Antisense Long Non-Coding RNAs Are Deregulated in Skin Tissue of Patients with Systemic Sclerosis

Systemic sclerosis is an autoimmune disease characterized by fibrosis of skin and multiple organs of which the pathogenesis is poorly understood. We studied differentially expressed coding and non-coding genes in relation to systemic sclerosis pathogenesis with a specific focus on antisense non-coding RNAs. Skin biopsy−derived RNAs from 14 early systemic sclerosis patients and six healthy individuals were sequenced with ion-torrent and analyzed using DEseq2. Overall, 4,901 genes with a fold change >1.5 and a false discovery rate <5% were detected in patients versus controls. Upregulated genes clustered in immunologic, cell adhesion, and keratin-related processes. Interestingly, 676 deregulated non-coding genes were detected, 257 of which were classified as antisense genes. Sense genes expressed opposite of these antisense genes were also deregulated in 42% of the observed sense−antisense gene pairs.
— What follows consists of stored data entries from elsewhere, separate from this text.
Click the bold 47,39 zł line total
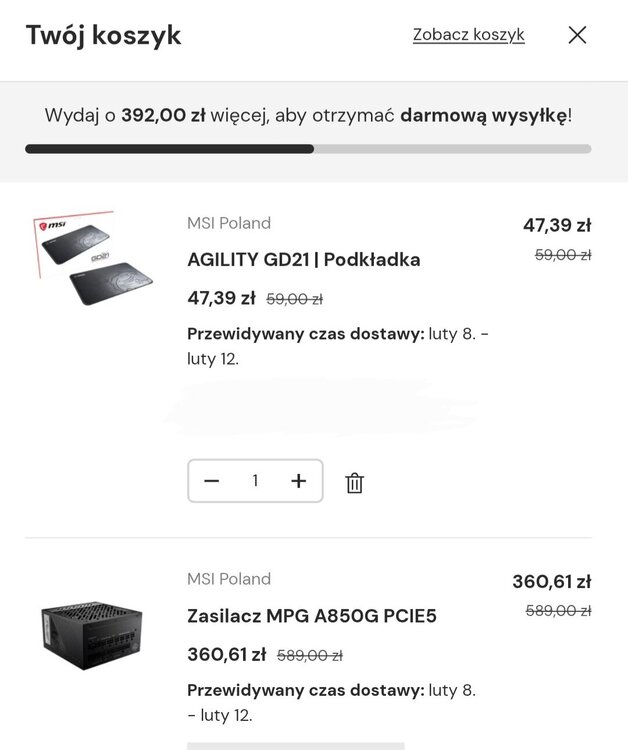556,225
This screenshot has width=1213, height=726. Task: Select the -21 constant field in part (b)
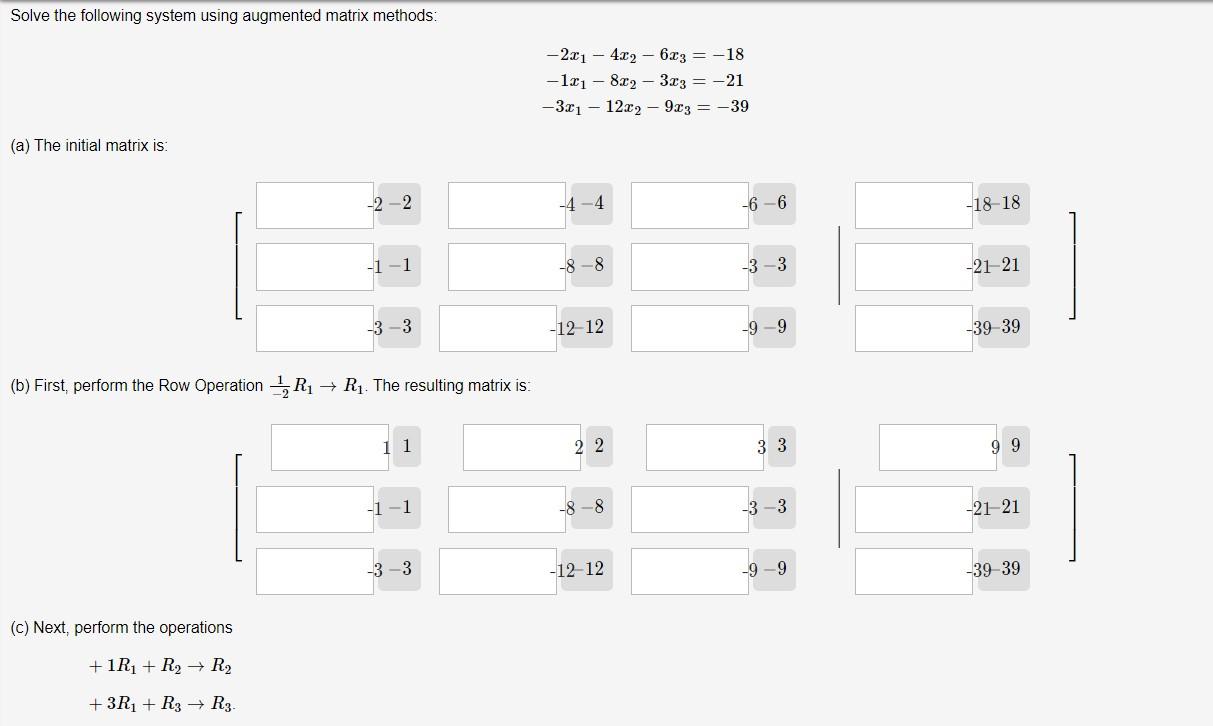tap(912, 509)
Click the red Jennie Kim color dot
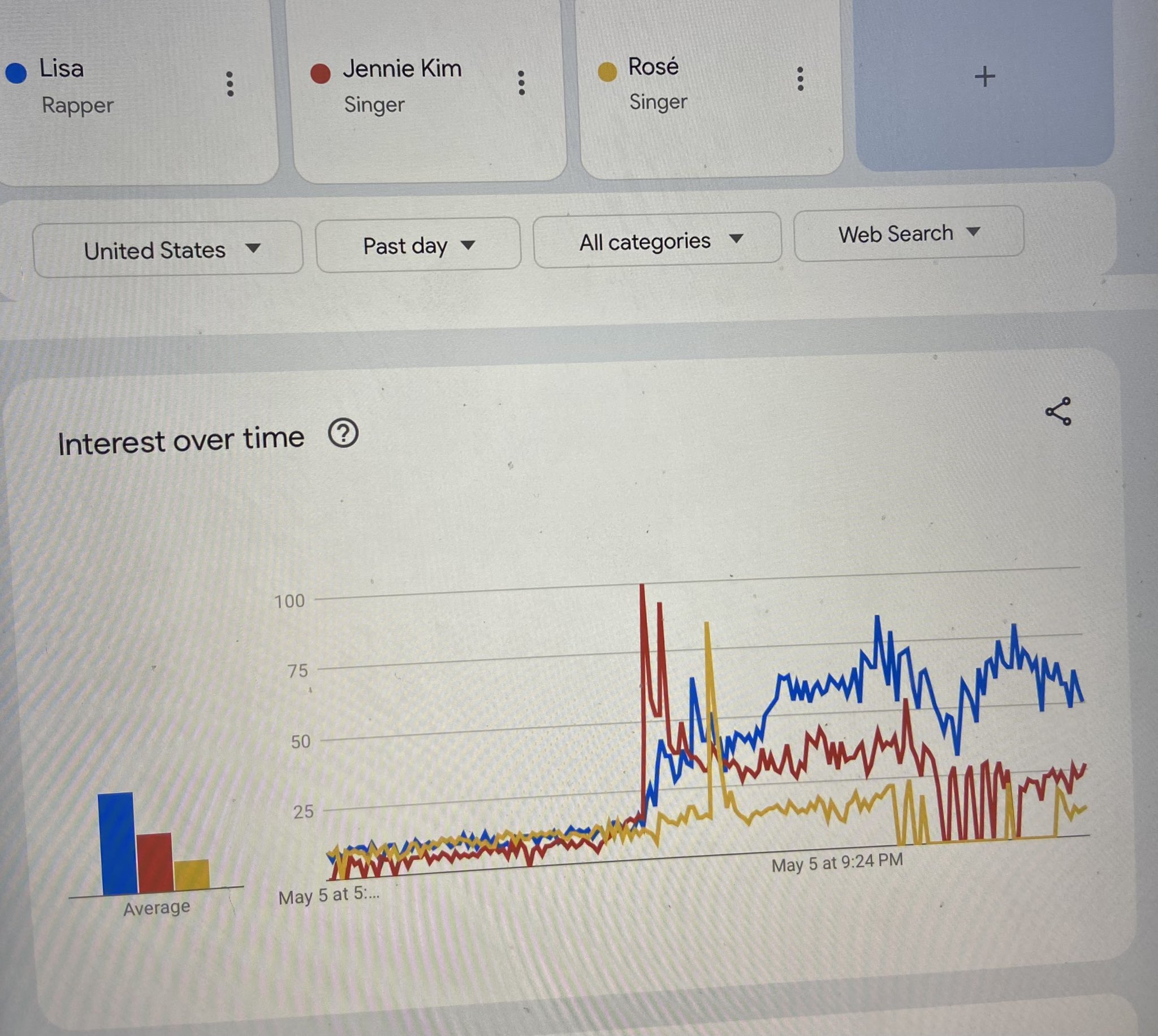This screenshot has width=1158, height=1036. (x=321, y=74)
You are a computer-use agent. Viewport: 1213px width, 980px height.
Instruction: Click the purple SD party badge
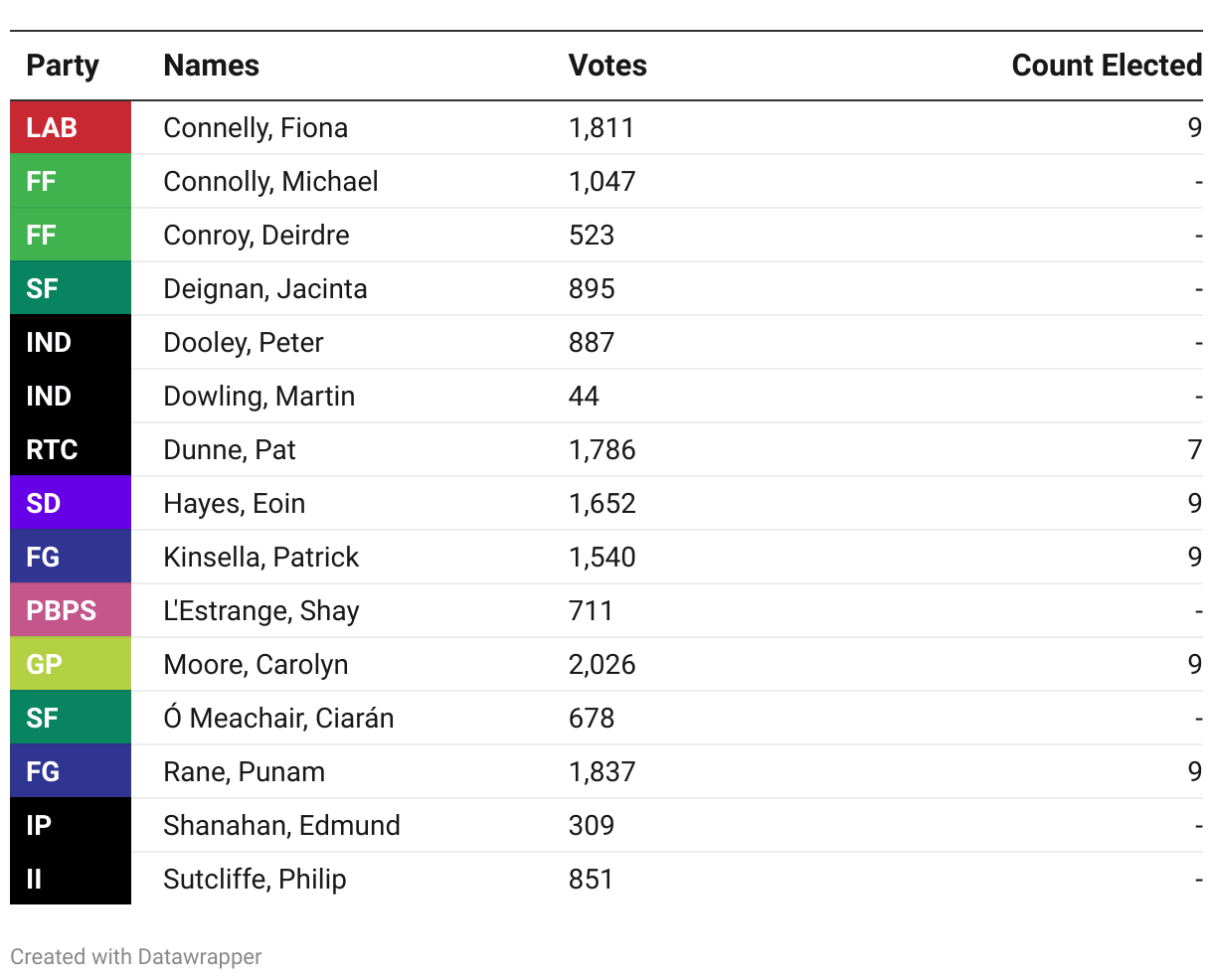pyautogui.click(x=70, y=503)
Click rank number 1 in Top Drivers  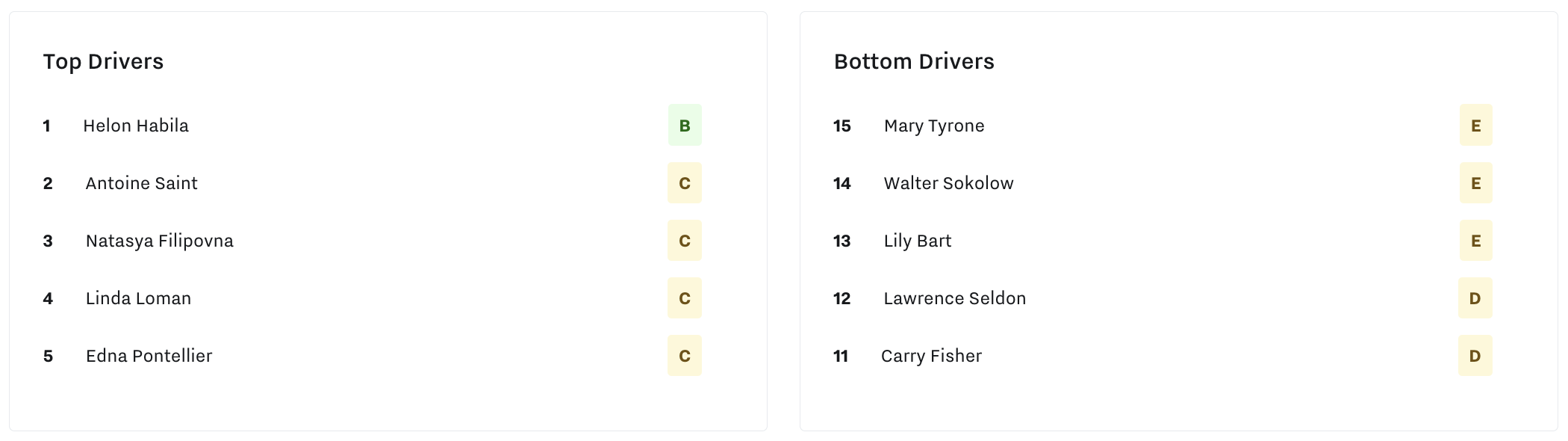pos(46,126)
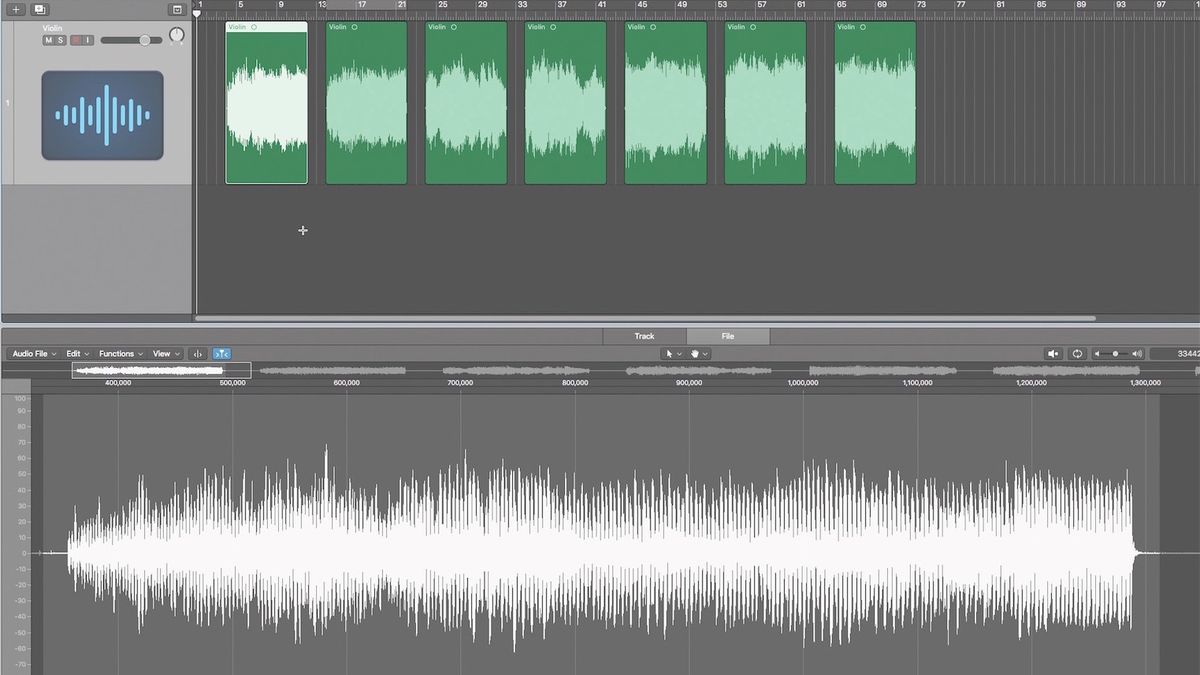Open the View menu of the editor
Image resolution: width=1200 pixels, height=675 pixels.
coord(164,353)
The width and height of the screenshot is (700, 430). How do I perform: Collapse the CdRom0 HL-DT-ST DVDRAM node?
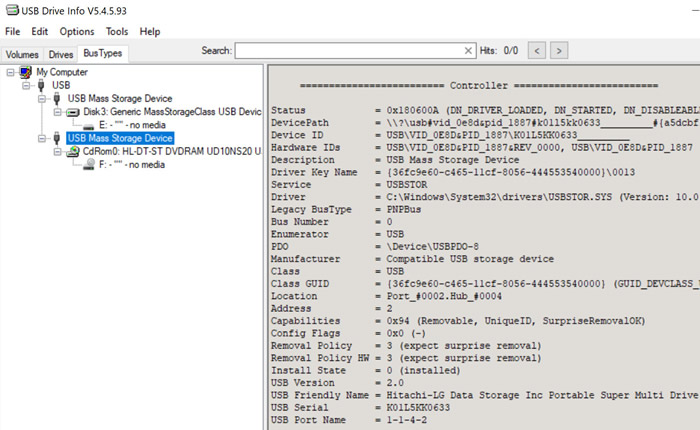[x=59, y=151]
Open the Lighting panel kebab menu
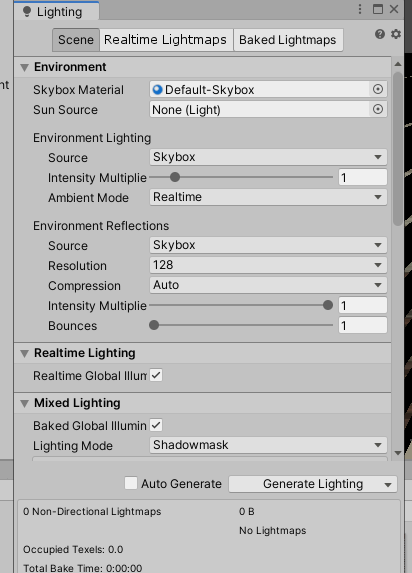 click(x=360, y=10)
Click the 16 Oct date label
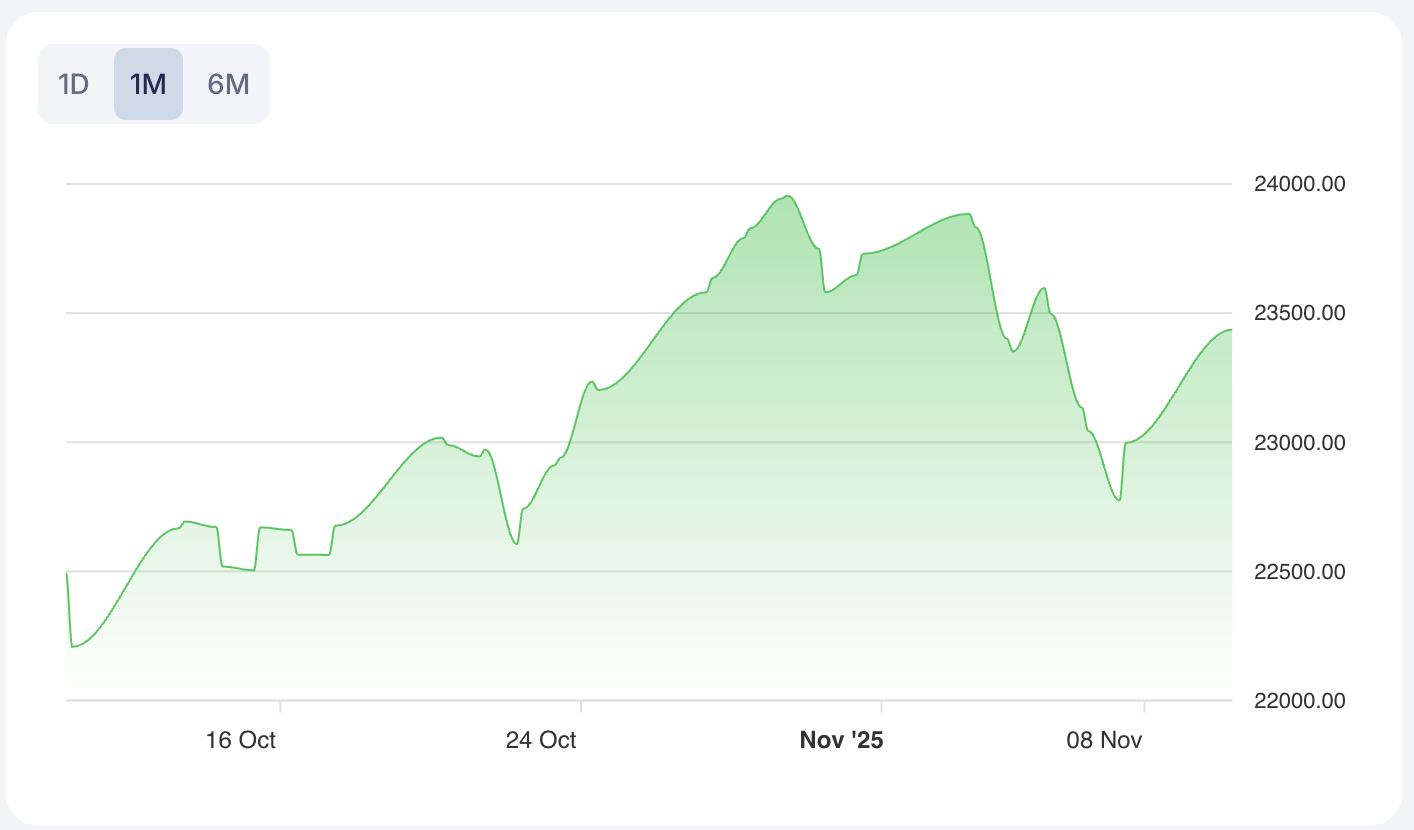Viewport: 1414px width, 830px height. pos(241,740)

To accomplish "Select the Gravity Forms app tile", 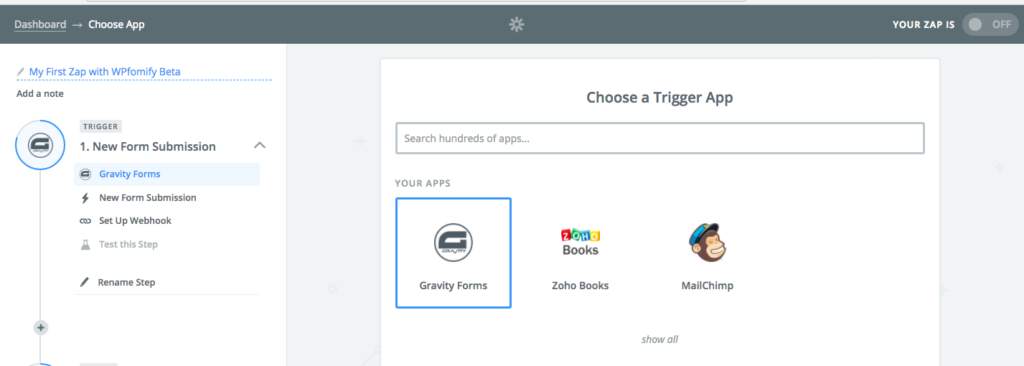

The majority of the antisense genes had a similar effect sizes in an independent North American dataset with three genes (CTBP1-AS2, OTUD6B-AS1, and AGAP2-AS1) exceeding the study-wide Bonferroni-corrected P-value (PBonf < 0.0023, Pcombined = 1.1 × 10−9, 1.4 × 10−8, 1.7 × 10−6, respectively). In this study, we highlight that together with coding genes, (antisense) long non-coding RNAs are deregulated in skin tissue of systemic sclerosis patients suggesting a novel class of genes involved in pathogenesis of systemic sclerosis.